### ASSIGNED TASK
What you return must match the records exactly, except that the pictures are gone.

** PROVIDED RECORDS follows **

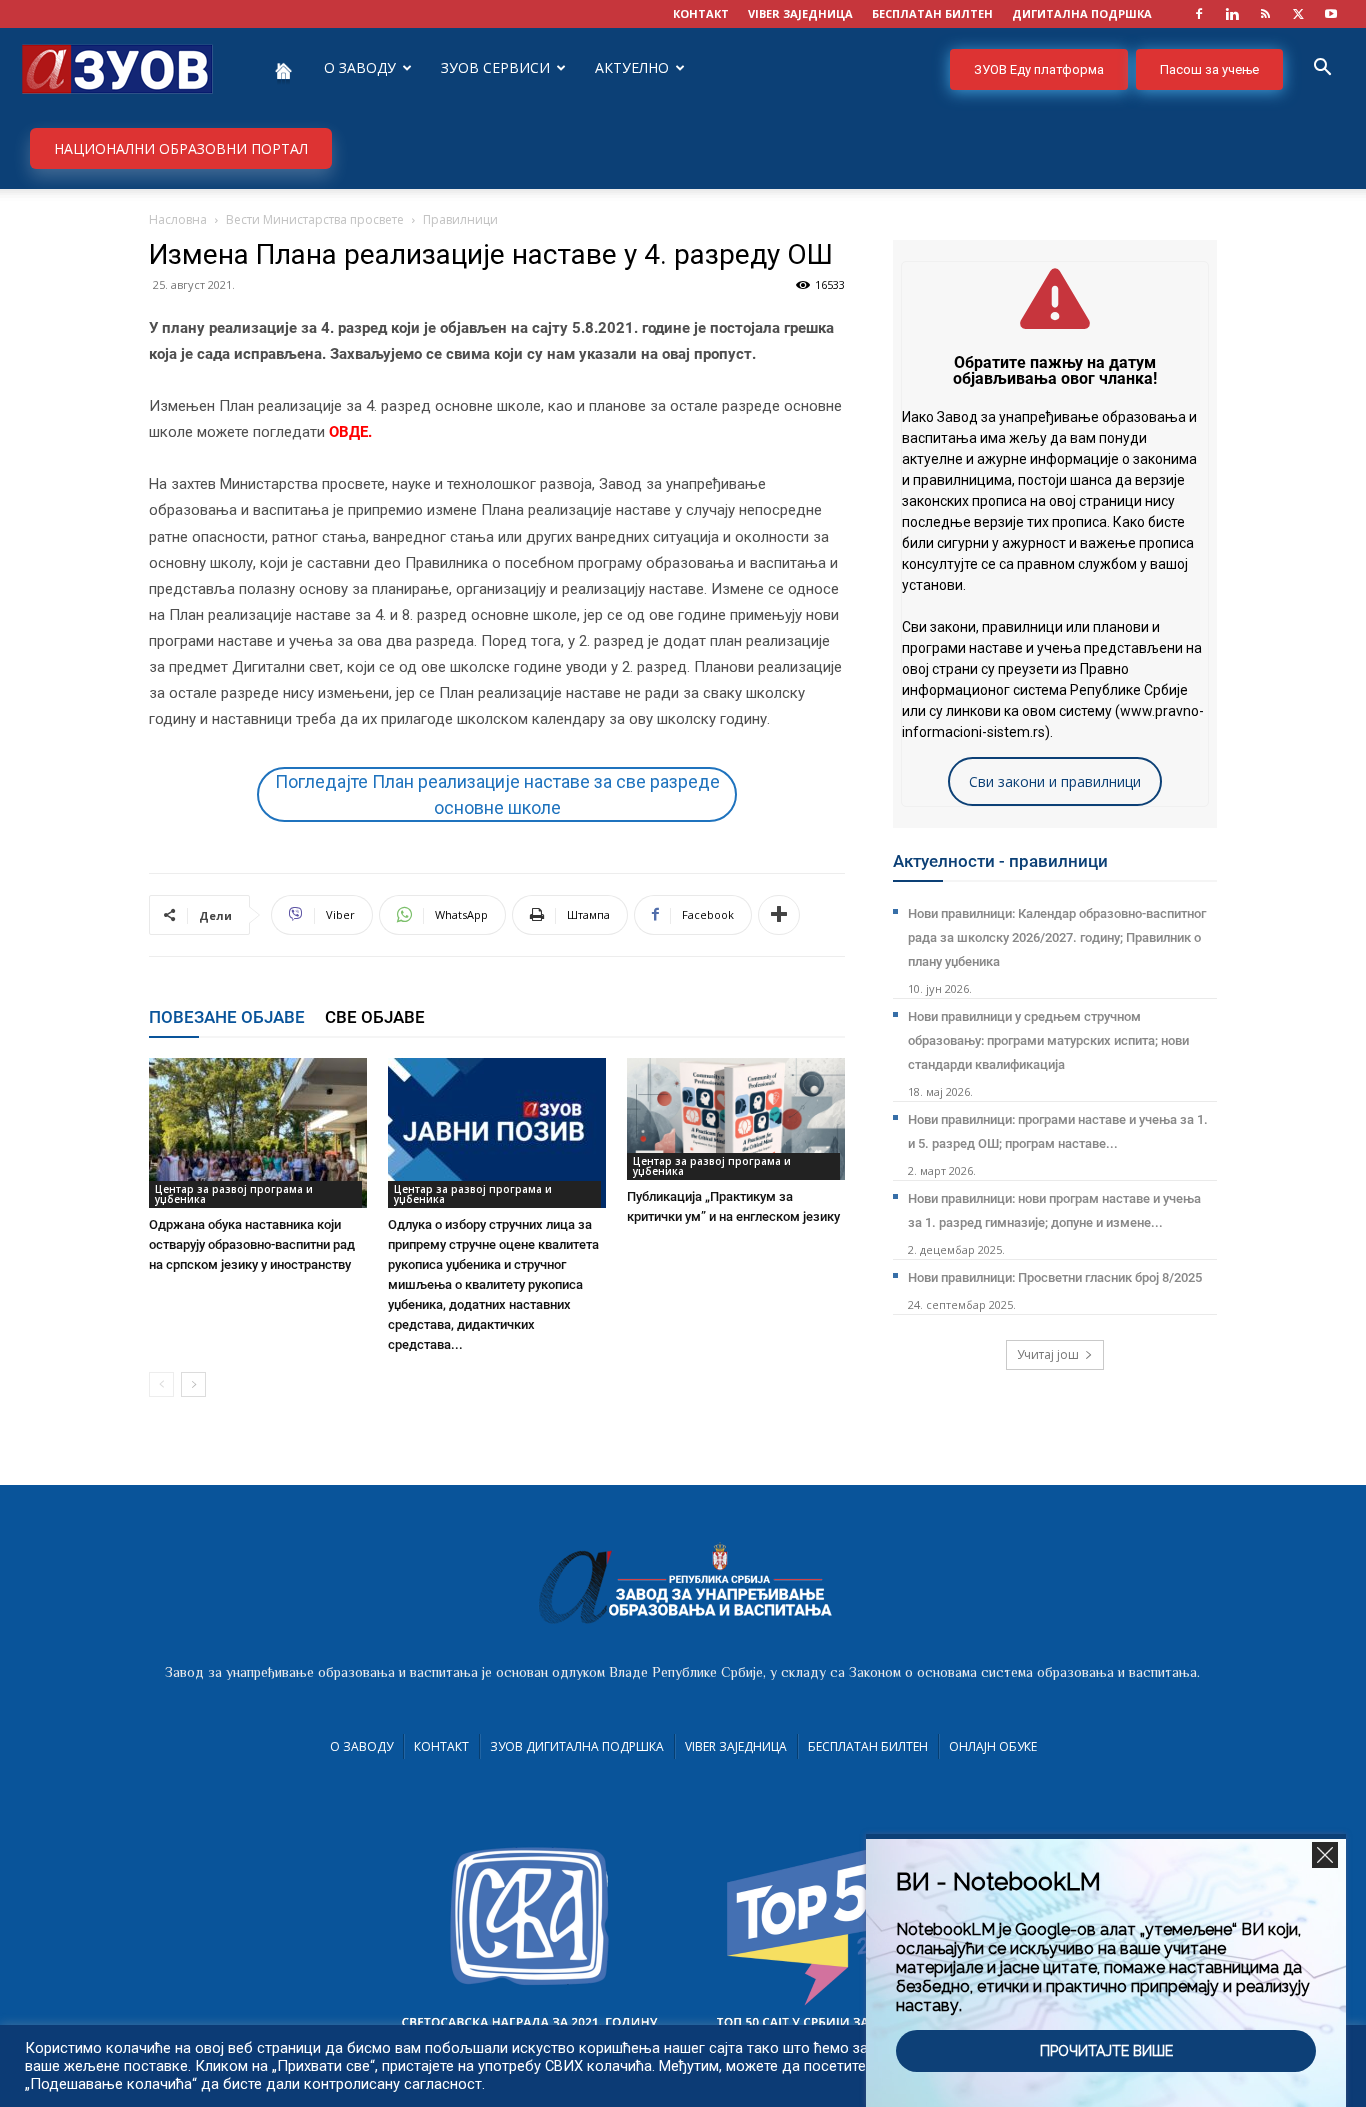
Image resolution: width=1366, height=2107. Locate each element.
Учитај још (1048, 1354)
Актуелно (632, 67)
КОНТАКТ (701, 13)
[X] (1298, 14)
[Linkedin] (1232, 14)
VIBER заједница (800, 13)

** End of PROVIDED RECORDS **

### ANSWER
Image resolution: width=1366, height=2107. Locate each element.
Учитај још (1048, 1354)
Актуелно (632, 67)
КОНТАКТ (701, 13)
[X] (1298, 14)
[Linkedin] (1232, 14)
VIBER заједница (800, 13)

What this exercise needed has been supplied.